Les premières années d’EuropaCorp filent à toute allure et la start-up se meut en petit empire du cinéma. « Luc Besson avait une idée par jour, comme les ados, décrit Nathalie Chéron, amie d’enfance, devenue sa directrice de casting sur une dizaine de films. C’était toujours les mêmes sortes d’idées. Elles tenaient sur une page, mais il arrivait à en faire des scénarios. » Fort en pitch, il obtient facilement des financements, notamment auprès de Canal+. A peine cinq ans après la mue de Leeloo Productions en EuropaCorp, le siège de la rue Ampère, à Paris, dans le 17e arrondissement, déménage pour une adresse plus prestigieuse, un hôtel particulier surnommé « le petit Elysée », au 137, rue du Faubourg-Saint-Honoré, dans le chic 8e arrondissement.

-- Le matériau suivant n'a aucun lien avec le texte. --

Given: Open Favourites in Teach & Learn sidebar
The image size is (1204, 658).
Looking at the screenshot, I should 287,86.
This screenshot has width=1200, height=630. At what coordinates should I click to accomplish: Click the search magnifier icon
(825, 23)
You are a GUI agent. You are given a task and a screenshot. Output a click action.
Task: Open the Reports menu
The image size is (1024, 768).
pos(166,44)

Tous les ans, il descend à Cannes, pendant le Festival, où il invite les musiciens électros 2 Many DJ’s ou David Guetta à ambiancer ses fêtes. « En 2003, pour l’avant-première de Haute Tension, d’Alexandre Aja, il nous avait installés sur des transats avec des couvertures de survie devant un écran géant au bord de sa piscine, se souvient une invitée. On nous servait du champagne à la fraise pendant la projection. On était choyés ! »

Des collaborateurs fâchés

Dès la création d’EuropaCorp, il envisage de l’introduire en Bourse. « C’est son voisin dans le Midi, Achille Delahaye, un millionnaire de 35 ans, qui lui a mis cette idée en tête », retrace Laurent Pétin. Attiré par le monde de la finance, le producteur devient alors de plus en plus inaccessible au sein même de sa société. S’il peut toujours compter sur ses fidèles piliers, le chef opérateur Thierry Arbogast ou bien le directeur de production Bernard Grenet, les jeunes réalisateurs qu’il a formés sont partis parce qu’ils rêvaient d’Amérique ou parce qu’ils ne supportaient plus la pression.

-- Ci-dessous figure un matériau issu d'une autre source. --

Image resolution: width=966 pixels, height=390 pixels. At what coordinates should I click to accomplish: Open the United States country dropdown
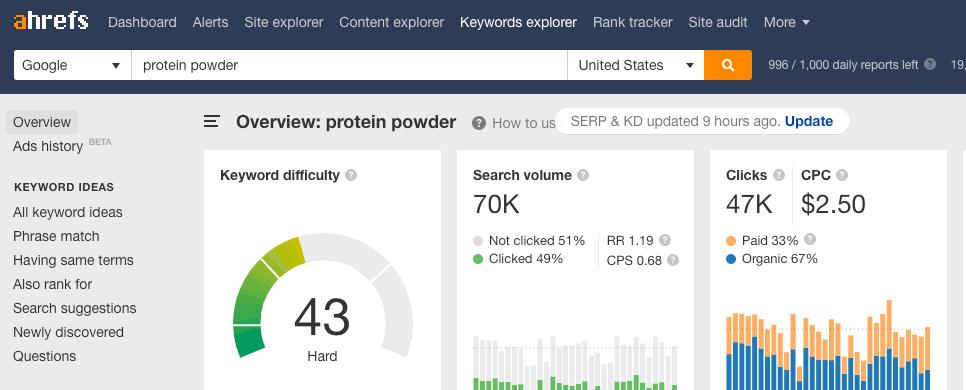[635, 65]
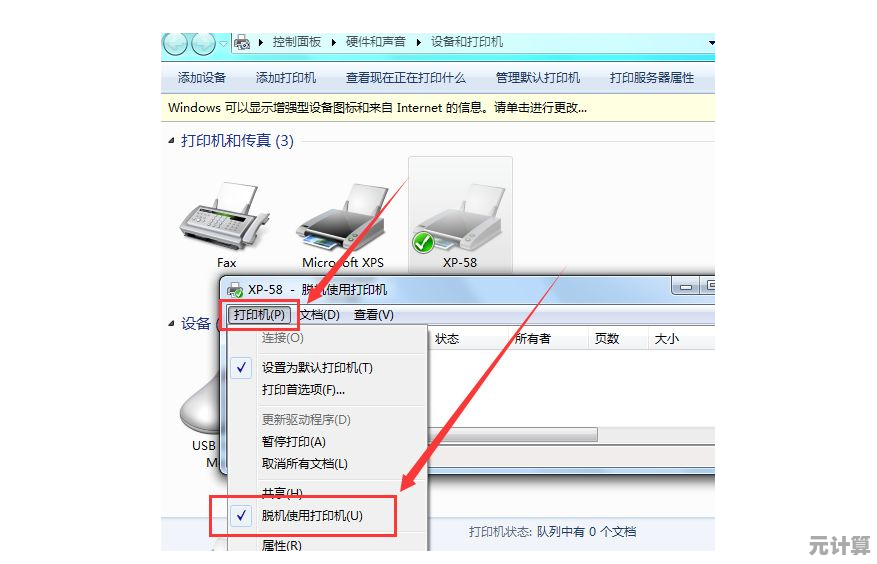
Task: Open the address bar dropdown arrow
Action: pos(711,43)
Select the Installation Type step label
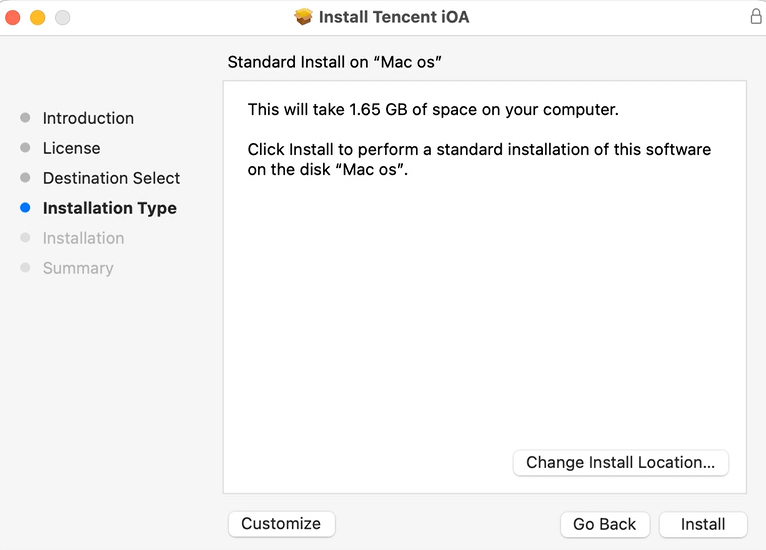766x550 pixels. 110,208
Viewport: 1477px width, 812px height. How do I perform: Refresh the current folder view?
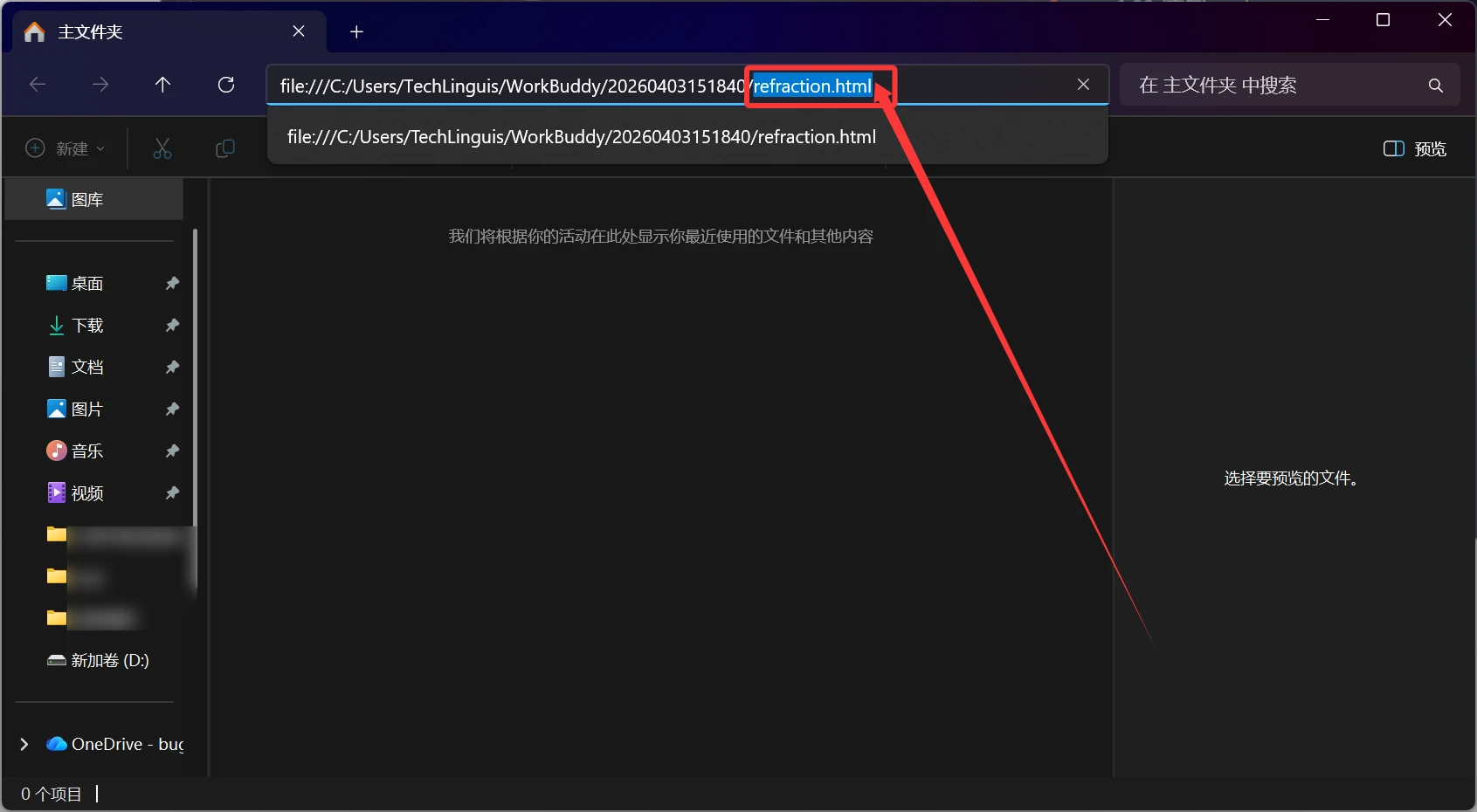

D’autres collaborateurs, fâchés, ont tiré une croix sur lui. « Sa méthode, c’est celle du professeur sadique dans le film Whiplash [de Damien Chazelle, 2004] : il vous pousse dans vos retranchements, mais, si vous ruez dans les brancards, vous êtes puni, regrette la directrice de casting Nathalie Chéron. Moi, j’ai été punie après Valérian parce qu’il a décidé que j’avais fait courir le bruit qu’il couchait avec des mannequins sur le tournage… Comme si j’étais la seule à avoir travaillé sur ce plateau de 250 personnes ! »

Nombreux sont ceux qui parlent de lui avec amertume, encore étonnés par la personnalité mystérieuse de l’homme qui rêvait de bousculer le cinéma français. Et Nathalie Chéron d’ajouter : « Ce qui est très troublant chez lui, c’est qu’il a beau être un homme d’affaires redoutable pour monter des deals, diriger et embobiner des gens, quand il raconte une histoire ou des blagues, au fond, c’est un mec qui a 12 ans. » Le 6 juillet 2007, jour d’entrée en Bourse d’EuropaCorp, quand tous sabrent le champagne, Luc Besson n’entend pas les mises en garde de certains de ses collaborateurs essorés par les sept premières années de l’entreprise. Certains murmurent que c’est le début de la fin. Heureux comme un enfant parmi les adultes, Luc Besson, qui n’aime pas l’alcool, trinque avec un verre de jus d’orange.